▸ DATA UNDER STUDY:
● ● ● ● ●
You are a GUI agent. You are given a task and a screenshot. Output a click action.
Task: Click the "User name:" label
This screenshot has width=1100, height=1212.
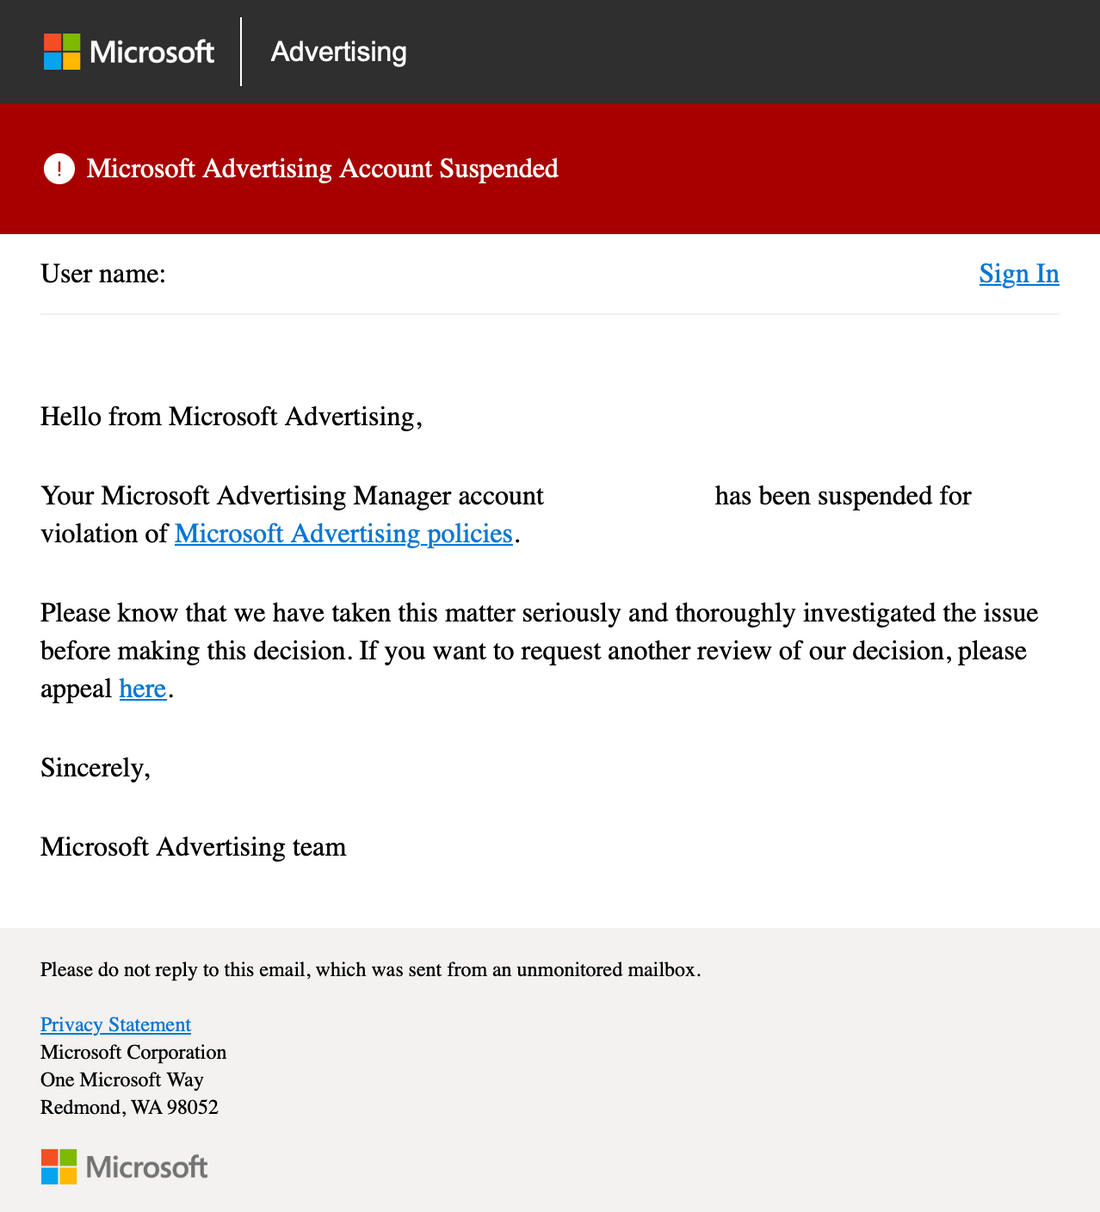point(103,274)
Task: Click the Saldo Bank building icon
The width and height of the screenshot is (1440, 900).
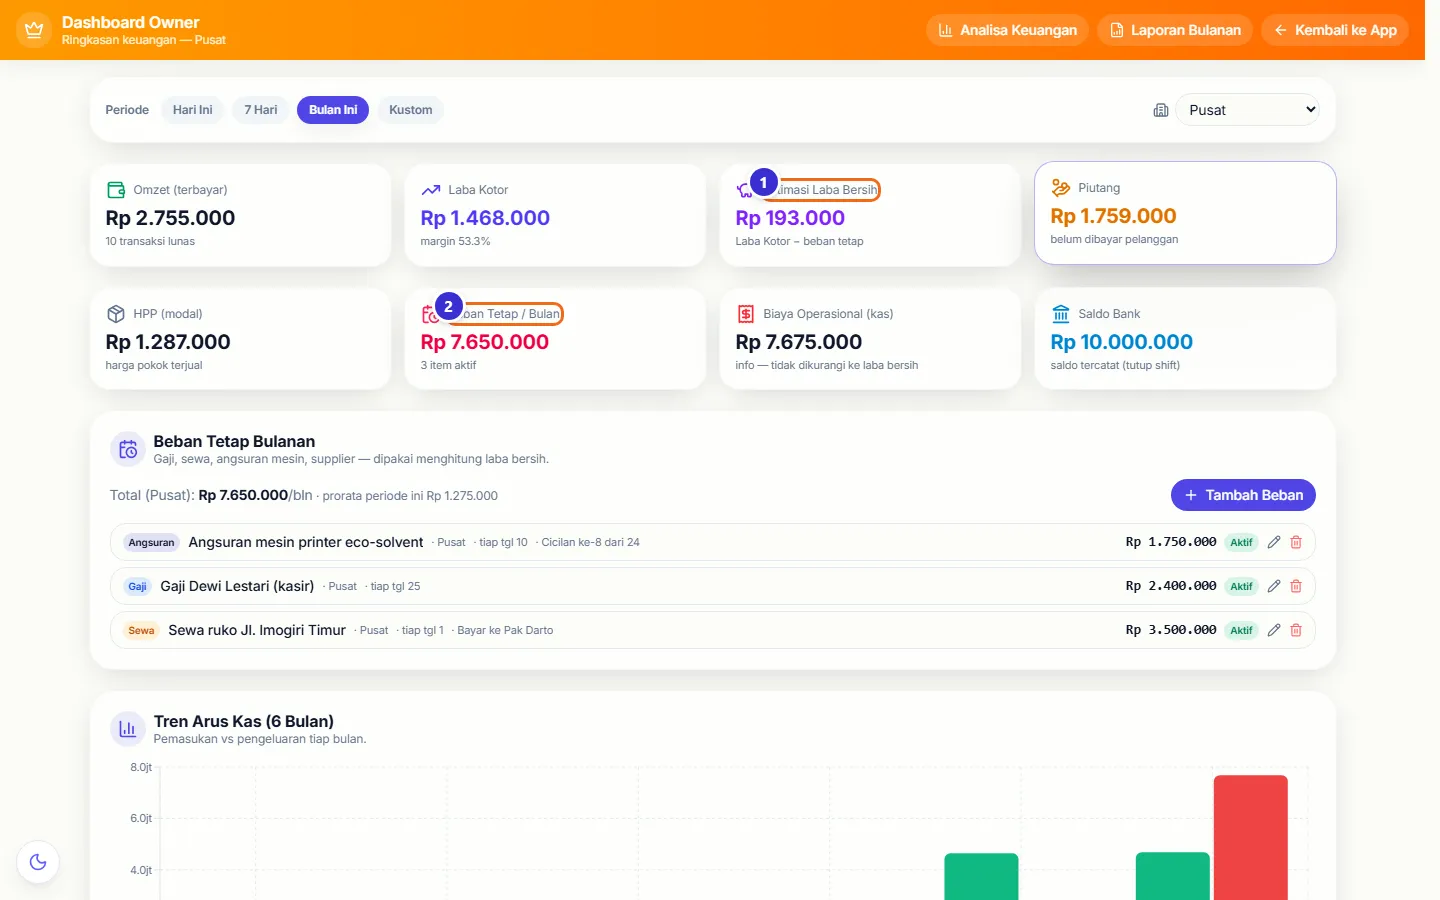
● ● ● ● ●
▸ REQUIRED WORK: The answer must be an exact transcription of the lines from the one containing "Task: Click the Saldo Bank building icon" through the last line of the records above, both included, with no pictures.

▸ RESULT FOR THIS EXERCISE:
Task: Click the Saldo Bank building icon
The width and height of the screenshot is (1440, 900).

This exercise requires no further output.